Indeed, these filers are storing live and sensitive data and are
conservatively running stable OS and well known kernels.

Thanks for your advice, I'll actively work with the devs in order to
refactor their filesystem layout.

_______________________________________________
Ext3-users mailing list
Ext3-users@redhat.com
https://www.redhat.com/mailman/listinfo/ext3-users
 
Old 03-13-2013, 07:52 PM
"Theodore Ts'o"
 
Default ext4 and extremely slow filesystem traversal

On Wed, Mar 13, 2013 at 09:49:20PM +0100, Vincent Caron wrote:
> On 13/03/2013 21:33, Theodore Ts'o wrote:
> > Wow. You have more directories than regular files! Given that there
> > are no hard links, that implies that you have at least 2,079,271
> > directories which are ***empty***.
>
> Awful, isn't it ? I knew directories were abused, but didn't know that
> 'e2fsck -v' would display the exact figures (since I never waited 5+
> hours to scan the whole filesystem). Nice to know.

To be clear, that's at least two million directories assuming that all
of the other directories have but a single file in them(!). In reality
you probably have a lot more than 2 million empty directories....

- Ted

_______________________________________________
Ext3-users mailing list
Ext3-users@redhat.com
https://www.redhat.com/mailman/listinfo/ext3-users
 
Old 03-13-2013, 08:29 PM
 
Default ext4 and extremely slow filesystem traversal

> I have troubles with the daily backup of a modest filesystem
> which tends to take more that 10 hours. [ ... ] with 196 GB
> (9,3M inodes) used.

That is roughly 1M inodes/hour and 20GB/hour, or nearly 300
inodes/s and nearly 6MB/s. These are very good numbers for high
random IOPS loads, and as seen later, you have one.

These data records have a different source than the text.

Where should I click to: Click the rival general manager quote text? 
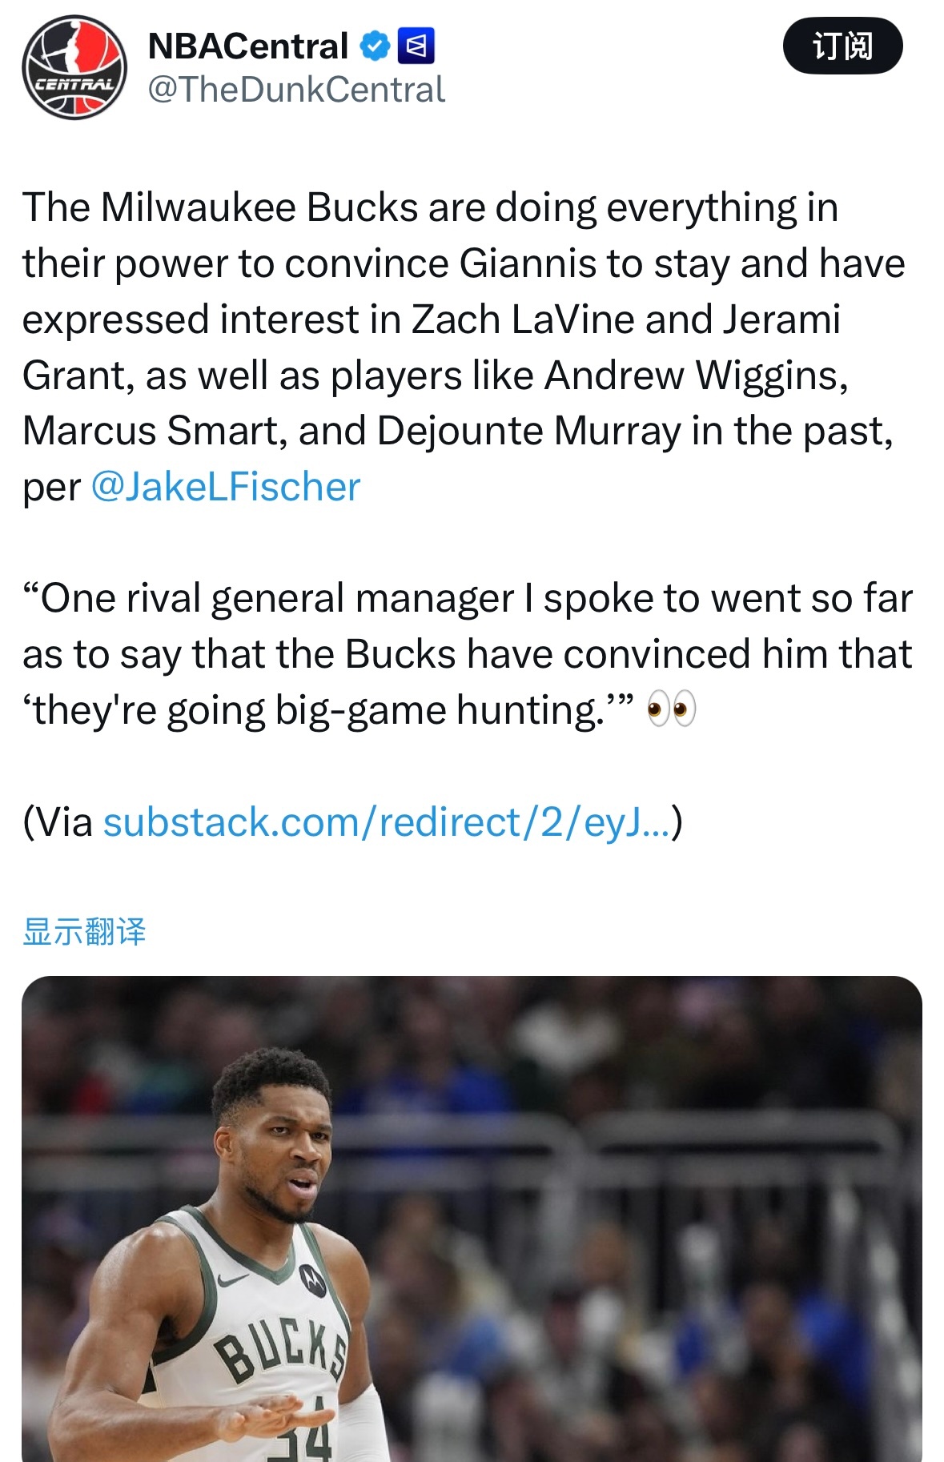[464, 653]
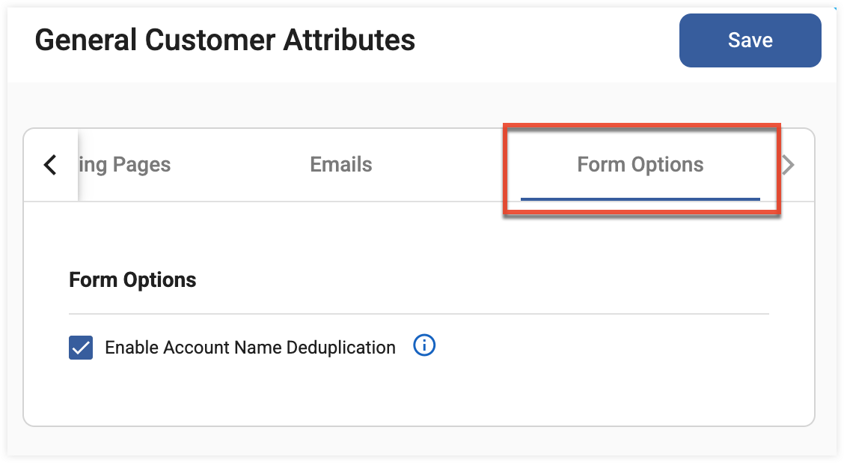Click the bold Form Options section heading
Screen dimensions: 844x463
(x=132, y=280)
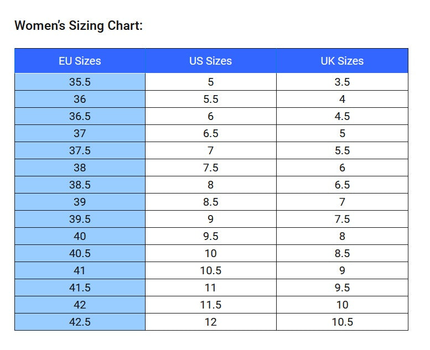Click the US size 12 cell
Viewport: 430px width, 350px height.
pyautogui.click(x=210, y=322)
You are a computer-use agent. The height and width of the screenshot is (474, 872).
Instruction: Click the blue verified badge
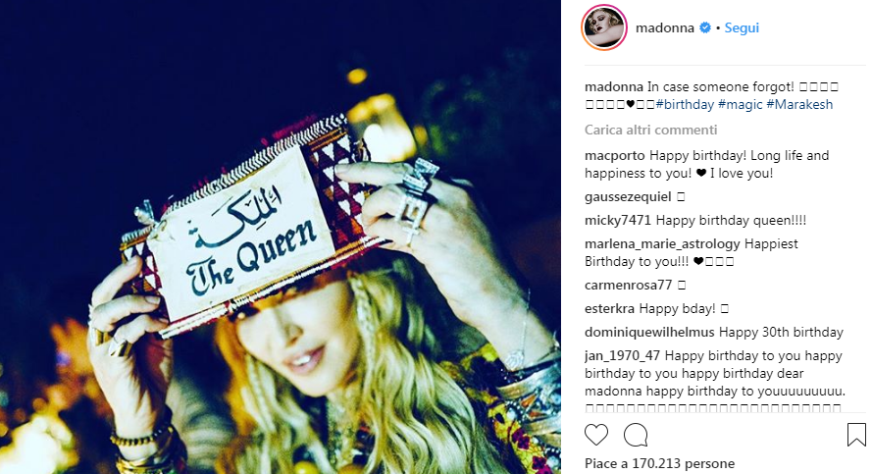click(704, 27)
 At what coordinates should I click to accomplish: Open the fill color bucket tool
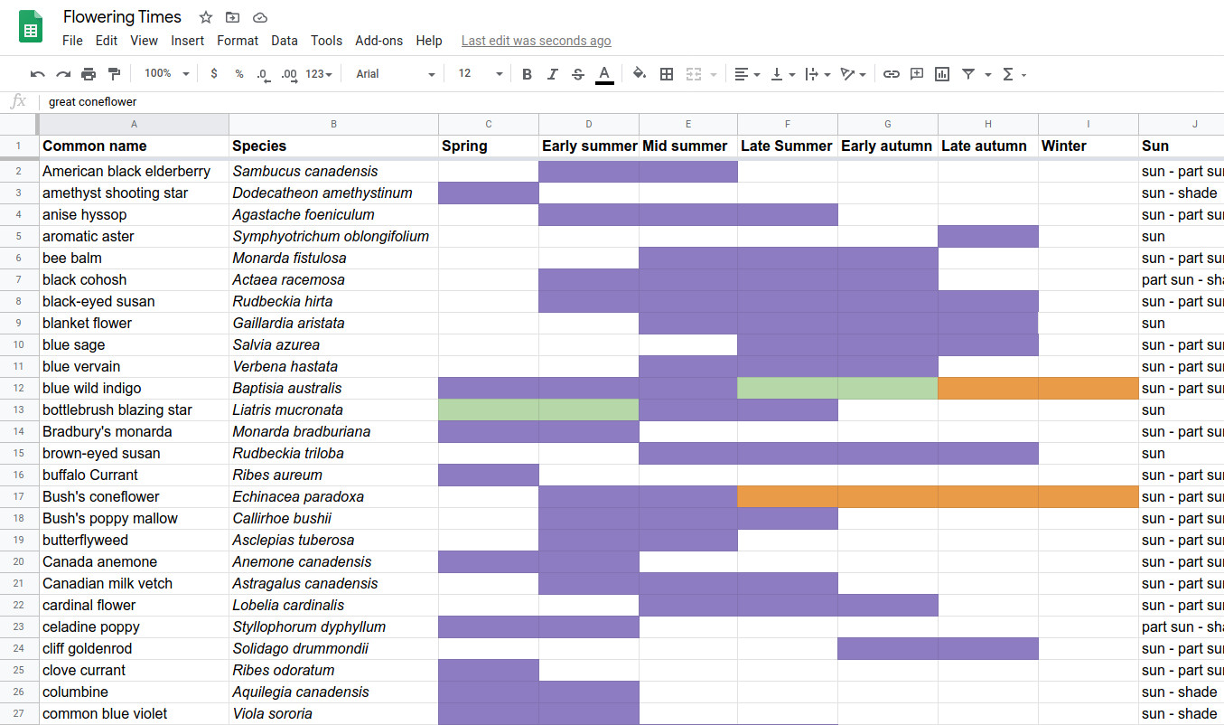640,74
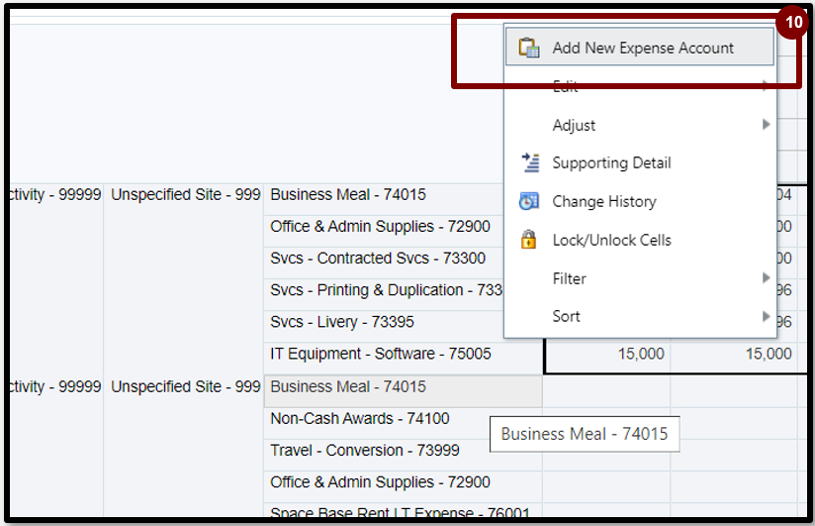Select Space Base Rent LT Expense row
Viewport: 815px width, 526px height.
tap(400, 513)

> It's mounted 'defaults,noatime'.

That helps.

> It sits on a hardware RAID array thru plain LVM slices.

That's the pointless default... But does not particularly slow
things down here.

> The RAID array is a RAID5 running on 5x SATA 500G disks, with a
> battery-backed (RAM) cache and write-back cache policy. To be
> precise, it's an Areca 1231. The hardware RAID array use 64kB
> stripes and I've configured the filesystem with 4kB blocks and
> stride=16.

The striping or alignment are not relevant on reads, but the
stride matters a great deal as to metadata parallelism, and here
it is set to 64KiB. But the array stride is 16KiB (a 4-wide
stripe of 64KiB). But since it is an integral multiple it should
be about as good. And since the backup performance is pretty
good, that seems the case.

> It also has 0 reserved blocks.

That's usually a truly terrible setting (20% is a much better
value), but your filesystem is not very full anyhow.

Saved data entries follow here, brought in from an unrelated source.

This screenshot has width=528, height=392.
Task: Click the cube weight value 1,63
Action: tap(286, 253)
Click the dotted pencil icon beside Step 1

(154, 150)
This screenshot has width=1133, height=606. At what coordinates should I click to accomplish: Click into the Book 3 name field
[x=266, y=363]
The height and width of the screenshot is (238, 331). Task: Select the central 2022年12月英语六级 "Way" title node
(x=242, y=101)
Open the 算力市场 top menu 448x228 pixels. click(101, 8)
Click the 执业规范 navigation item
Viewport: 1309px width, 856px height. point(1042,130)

> When I try to backup the problematic filesystem with tar, rsync
> or whatever tool traversing the whole filesystem, things are
> awful.

Rather they are pretty good. Each 500GB SATA disk can usually do
somewhat less than 100 random IOPS/second, there are 4 disks in
each stripe when reading, and you are getting nearly 300 inodes/s
and 5MB/s, quite close to the maximum. On random loads with
smallish records typical rotating disks have transfer rates of
0.5MB to 1.5 MB/s, and you are getting rather more than that
(mostly thanks to the 20KiB average inode size).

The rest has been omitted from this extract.